** Opening DATA LISTING block **
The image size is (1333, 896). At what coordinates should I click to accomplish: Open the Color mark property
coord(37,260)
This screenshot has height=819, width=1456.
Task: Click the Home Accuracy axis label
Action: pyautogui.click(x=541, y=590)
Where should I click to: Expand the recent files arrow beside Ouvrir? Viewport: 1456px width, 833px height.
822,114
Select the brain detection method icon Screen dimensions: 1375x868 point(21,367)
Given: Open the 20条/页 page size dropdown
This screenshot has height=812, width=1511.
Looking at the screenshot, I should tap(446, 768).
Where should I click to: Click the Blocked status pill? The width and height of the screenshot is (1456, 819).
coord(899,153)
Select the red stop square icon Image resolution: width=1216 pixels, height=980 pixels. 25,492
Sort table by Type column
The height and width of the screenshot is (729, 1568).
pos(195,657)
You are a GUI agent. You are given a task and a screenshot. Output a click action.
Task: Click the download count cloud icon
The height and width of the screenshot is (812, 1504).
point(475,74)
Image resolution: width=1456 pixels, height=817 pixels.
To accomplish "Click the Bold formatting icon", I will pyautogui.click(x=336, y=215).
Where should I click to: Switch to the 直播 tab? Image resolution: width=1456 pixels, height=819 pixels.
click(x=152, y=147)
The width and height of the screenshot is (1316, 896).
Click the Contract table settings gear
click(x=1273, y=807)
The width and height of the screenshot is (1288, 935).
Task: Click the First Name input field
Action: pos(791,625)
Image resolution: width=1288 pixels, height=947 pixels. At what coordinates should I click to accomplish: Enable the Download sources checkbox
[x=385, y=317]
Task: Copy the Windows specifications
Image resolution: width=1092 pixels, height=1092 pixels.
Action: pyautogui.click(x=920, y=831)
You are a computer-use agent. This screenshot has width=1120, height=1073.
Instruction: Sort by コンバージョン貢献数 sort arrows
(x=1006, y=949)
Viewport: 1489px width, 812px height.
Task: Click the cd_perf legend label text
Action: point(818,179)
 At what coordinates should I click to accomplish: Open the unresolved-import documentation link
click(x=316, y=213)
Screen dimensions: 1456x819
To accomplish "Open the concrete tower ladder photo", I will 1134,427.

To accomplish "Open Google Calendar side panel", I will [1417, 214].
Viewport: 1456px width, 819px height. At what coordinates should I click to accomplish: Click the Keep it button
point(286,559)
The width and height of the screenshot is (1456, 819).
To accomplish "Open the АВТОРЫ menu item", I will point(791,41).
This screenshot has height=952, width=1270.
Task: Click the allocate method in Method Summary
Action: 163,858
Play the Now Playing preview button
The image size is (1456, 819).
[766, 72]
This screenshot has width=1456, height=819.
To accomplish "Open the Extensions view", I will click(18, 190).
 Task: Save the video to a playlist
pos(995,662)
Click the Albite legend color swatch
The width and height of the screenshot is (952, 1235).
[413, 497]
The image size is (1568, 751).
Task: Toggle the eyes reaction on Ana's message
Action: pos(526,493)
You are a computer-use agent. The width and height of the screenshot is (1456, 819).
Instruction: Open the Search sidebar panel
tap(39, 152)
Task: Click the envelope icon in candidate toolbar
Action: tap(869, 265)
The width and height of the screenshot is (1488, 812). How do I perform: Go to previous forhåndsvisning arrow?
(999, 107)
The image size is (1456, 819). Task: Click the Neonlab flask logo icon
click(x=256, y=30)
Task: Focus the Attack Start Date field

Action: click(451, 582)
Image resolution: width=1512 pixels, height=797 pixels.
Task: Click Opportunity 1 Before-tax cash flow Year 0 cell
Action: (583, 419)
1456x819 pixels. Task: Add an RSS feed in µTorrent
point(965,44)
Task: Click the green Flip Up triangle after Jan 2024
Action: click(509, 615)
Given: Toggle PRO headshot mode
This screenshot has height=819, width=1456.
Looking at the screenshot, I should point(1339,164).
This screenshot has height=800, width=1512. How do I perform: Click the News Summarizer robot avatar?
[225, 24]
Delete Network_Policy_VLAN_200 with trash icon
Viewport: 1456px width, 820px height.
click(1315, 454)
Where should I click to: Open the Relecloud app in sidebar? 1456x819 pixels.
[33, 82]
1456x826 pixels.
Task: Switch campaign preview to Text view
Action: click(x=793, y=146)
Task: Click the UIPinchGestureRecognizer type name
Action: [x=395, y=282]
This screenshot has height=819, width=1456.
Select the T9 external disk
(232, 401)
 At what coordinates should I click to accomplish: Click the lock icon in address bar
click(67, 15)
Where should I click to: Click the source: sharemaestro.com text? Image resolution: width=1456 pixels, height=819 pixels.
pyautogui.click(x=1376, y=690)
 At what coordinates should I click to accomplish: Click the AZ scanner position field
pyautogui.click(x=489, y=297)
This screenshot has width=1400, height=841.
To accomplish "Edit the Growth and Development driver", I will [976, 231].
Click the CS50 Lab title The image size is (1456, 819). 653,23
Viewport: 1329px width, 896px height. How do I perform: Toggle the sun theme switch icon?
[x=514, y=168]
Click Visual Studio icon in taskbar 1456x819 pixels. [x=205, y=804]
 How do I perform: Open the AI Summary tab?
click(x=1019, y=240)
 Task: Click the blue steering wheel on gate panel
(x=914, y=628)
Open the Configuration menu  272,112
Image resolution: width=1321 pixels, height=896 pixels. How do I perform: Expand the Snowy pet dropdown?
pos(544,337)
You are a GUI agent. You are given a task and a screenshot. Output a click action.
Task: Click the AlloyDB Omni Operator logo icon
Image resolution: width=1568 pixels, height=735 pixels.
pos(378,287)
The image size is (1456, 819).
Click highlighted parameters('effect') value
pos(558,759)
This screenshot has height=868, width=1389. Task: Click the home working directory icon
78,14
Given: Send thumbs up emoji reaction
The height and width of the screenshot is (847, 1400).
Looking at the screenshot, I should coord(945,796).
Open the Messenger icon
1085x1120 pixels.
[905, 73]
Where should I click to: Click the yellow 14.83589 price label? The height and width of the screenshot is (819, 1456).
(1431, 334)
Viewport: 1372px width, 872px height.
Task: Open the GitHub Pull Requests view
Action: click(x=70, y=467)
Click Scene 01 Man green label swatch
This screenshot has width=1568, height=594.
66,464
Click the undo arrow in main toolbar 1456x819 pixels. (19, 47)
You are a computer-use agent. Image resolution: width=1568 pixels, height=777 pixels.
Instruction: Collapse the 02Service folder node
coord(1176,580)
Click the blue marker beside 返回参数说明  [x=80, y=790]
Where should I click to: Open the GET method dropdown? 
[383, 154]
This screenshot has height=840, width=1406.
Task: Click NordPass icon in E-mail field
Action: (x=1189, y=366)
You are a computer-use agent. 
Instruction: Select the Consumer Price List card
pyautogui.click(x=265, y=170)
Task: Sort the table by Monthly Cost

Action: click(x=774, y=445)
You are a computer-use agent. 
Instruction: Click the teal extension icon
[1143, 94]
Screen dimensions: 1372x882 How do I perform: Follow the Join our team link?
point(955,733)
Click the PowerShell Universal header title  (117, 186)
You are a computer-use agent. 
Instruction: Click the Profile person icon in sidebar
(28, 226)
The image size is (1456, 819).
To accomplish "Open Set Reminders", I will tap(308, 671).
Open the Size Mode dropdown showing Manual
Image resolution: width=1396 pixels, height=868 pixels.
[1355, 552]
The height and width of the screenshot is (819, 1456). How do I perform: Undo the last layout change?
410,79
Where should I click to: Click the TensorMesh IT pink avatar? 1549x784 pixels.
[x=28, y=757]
** Closing DATA LISTING block **
▸ **EXERCISE PROMPT**: Determine the number of lines above holding the string "title". Reply with it and nothing more.

▸ **WRITTEN ANSWER**: 2